Если же смесь катастрофически плоха, у печи начинается настоящий понос. Куски «поносного» шлака не ждут, пока заслонка полностью откроется, а вываливаются наружу, стоит лишь ее приоткрыть, — будто непереваренные кукурузные зерна. Шлак красный и раскален добела, глаза бы на него не глядели. Он опасен: может просочиться в любую дыру на твоей одежде. Его не остановишь, он переваливается через борт вагонетки, и она оказывается погребенной под ним. Заслонку — черт знает как — нужно закрыть намертво; нужно уберечь от разлившегося жара ноги, галоши, портянки, а сам жар погасить водой из шланга; а еще нужно откопать из-под шлака вагонетку, вытолкать ее на шлаковую гору, расчистить место аварии. И все это — одновременно. Настоящая катастрофа, особенно если такое случается к концу смены. Мы теряем уйму времени, а ведь другие четыре печи не ждут, их тоже давно пора опорожнить. Ритм работы становится бешеным: в руках все горит, хотя в глазах все плывет, а ноги подкашиваются. Я по сей день ненавижу этот «поносный» шлак.

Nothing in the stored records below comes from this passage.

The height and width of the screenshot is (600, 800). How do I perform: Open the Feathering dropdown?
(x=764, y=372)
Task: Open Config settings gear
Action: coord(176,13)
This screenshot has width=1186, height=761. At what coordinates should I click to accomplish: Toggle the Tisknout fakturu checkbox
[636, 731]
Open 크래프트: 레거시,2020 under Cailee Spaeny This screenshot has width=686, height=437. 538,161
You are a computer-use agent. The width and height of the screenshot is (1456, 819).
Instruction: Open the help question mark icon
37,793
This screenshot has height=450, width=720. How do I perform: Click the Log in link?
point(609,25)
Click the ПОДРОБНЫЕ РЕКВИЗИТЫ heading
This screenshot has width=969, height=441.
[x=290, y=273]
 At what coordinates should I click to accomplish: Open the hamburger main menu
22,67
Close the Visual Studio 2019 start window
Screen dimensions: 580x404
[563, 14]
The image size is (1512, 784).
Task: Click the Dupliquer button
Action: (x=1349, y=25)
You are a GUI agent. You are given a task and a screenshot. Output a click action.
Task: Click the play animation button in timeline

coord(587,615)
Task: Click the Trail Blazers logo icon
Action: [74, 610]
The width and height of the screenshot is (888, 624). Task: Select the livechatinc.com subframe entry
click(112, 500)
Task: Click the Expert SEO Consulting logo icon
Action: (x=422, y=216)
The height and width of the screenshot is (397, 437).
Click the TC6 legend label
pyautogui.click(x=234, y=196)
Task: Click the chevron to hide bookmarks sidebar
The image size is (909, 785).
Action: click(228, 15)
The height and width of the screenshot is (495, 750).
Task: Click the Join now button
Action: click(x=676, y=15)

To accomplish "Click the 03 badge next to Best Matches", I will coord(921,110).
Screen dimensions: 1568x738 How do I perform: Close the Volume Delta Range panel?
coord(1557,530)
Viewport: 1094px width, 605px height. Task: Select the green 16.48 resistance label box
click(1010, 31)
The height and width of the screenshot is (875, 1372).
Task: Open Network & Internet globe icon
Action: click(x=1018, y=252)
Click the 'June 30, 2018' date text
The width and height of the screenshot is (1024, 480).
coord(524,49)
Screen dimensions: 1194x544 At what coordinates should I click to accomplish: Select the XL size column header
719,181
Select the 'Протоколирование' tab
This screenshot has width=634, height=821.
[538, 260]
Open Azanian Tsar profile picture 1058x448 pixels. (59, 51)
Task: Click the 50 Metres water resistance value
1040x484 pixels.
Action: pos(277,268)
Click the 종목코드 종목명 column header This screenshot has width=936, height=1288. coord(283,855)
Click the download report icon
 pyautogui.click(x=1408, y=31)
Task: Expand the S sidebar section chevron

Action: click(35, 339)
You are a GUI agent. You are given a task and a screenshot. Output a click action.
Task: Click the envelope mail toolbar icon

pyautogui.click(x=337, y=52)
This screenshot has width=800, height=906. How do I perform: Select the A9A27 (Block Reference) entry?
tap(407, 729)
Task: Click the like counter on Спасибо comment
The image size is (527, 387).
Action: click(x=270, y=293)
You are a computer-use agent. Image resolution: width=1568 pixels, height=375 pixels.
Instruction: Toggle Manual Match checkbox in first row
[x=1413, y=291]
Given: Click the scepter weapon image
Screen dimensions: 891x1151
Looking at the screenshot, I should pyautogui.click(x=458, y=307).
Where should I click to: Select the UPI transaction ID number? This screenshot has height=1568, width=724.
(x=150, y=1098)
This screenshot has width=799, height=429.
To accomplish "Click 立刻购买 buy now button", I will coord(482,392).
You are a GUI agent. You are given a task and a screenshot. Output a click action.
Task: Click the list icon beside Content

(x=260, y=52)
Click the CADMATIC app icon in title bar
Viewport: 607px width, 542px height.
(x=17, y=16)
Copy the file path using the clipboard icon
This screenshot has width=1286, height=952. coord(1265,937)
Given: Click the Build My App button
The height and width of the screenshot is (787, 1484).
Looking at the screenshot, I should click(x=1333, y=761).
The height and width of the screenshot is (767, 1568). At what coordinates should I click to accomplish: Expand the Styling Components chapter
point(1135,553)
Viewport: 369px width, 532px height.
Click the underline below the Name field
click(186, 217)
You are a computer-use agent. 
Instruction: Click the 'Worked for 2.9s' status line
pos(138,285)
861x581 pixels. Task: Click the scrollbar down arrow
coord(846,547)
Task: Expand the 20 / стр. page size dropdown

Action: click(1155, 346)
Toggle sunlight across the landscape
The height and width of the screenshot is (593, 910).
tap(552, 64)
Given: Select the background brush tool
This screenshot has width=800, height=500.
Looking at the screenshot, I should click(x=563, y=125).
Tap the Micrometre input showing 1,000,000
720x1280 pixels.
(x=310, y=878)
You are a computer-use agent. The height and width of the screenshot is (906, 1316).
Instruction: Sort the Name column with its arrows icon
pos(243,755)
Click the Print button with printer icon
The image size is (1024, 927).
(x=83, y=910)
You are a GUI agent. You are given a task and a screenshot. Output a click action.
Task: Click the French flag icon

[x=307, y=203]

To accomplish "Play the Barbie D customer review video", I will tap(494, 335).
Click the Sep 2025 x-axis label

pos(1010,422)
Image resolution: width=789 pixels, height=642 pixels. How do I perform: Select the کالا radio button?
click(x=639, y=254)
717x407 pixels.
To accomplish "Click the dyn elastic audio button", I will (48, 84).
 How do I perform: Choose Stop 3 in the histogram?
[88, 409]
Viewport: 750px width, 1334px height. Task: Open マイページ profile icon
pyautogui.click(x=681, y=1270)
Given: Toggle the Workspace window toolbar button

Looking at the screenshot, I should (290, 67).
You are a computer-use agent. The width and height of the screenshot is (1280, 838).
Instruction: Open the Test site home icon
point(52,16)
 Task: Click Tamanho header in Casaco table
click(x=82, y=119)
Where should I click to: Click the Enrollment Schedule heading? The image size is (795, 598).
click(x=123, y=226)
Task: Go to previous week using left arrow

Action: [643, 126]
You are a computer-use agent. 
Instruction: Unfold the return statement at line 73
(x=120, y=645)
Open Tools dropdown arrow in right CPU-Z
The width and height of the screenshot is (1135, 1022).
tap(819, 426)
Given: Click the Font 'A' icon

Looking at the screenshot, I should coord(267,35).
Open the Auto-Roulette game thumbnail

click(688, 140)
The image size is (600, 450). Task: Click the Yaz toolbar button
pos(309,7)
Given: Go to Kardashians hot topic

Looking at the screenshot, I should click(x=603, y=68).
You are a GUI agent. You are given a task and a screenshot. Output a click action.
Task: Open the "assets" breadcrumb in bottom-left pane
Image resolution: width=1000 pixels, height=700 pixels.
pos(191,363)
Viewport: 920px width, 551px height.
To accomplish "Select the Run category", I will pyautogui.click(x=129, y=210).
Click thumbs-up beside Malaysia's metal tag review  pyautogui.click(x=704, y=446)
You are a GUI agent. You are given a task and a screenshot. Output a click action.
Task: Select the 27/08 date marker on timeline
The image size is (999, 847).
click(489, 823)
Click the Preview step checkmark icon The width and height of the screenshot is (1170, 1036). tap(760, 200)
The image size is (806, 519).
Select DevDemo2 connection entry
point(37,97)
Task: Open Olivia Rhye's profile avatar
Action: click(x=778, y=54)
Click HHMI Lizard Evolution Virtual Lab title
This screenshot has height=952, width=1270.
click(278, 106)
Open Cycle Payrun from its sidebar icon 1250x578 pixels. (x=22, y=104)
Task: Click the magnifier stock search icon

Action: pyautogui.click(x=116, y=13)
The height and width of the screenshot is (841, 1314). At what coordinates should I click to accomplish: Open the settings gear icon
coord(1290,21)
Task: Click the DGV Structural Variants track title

А вот шлак-раз-за-смену, холодный шлак, я люблю. Он — порядочный, терпеливый и предсказуемый. Альберт Гион и я не могли обойтись друг без друга только когда работали с горячим шлаком. Холодный же каждый из нас хотел оставить для себя. Холодный шлак — кроткий и доверчивый; он словно нуждается в том, чтобы прильнуть к кому-то. Это, по сути, фиолетовая песчаная пыль, с которой можно без всяких опасений остаться один на один. В подвале такой шлак — с краю в ряде печей; у него свои отдельные заслонки и своя вагонетка, не решетчатая, а обшитая металлом.
Ангел голода знал, что я совсем не прочь побыть с холодным шлаком наедине. И что он не холодный, а тепловатый и слегка попахивает сиренью или пушистыми горными персиками и поздними летними абрикосами. Но чаще всего холодный шлак попахивал свободным вечером, потому что через пятнадцать минут заканчивалась смена и никакой катастрофы больше не предвиделось. Шлак пах дорогой из подвала домой, к столовскому супу и отдыху. Он пах даже вольным миром, и меня от его запаха заносило. Мне вдруг представлялось, что я не бреду в ватнике из подвала в барак, а захожу этаким франтом в кафе где-нибудь в Бухаресте или Вене и присаживаюсь за мраморный столик; на мне шляпа «борсалино», пальто из верблюжьей шерсти и винно-шелковый шарф. Холодный шлак дышал свободой, дарил самообман, с которым можно было прокрасться назад, в жизнь. Опившись этим холодно-шлаковым ядом, ты упивался счастьем, упивался смертельно.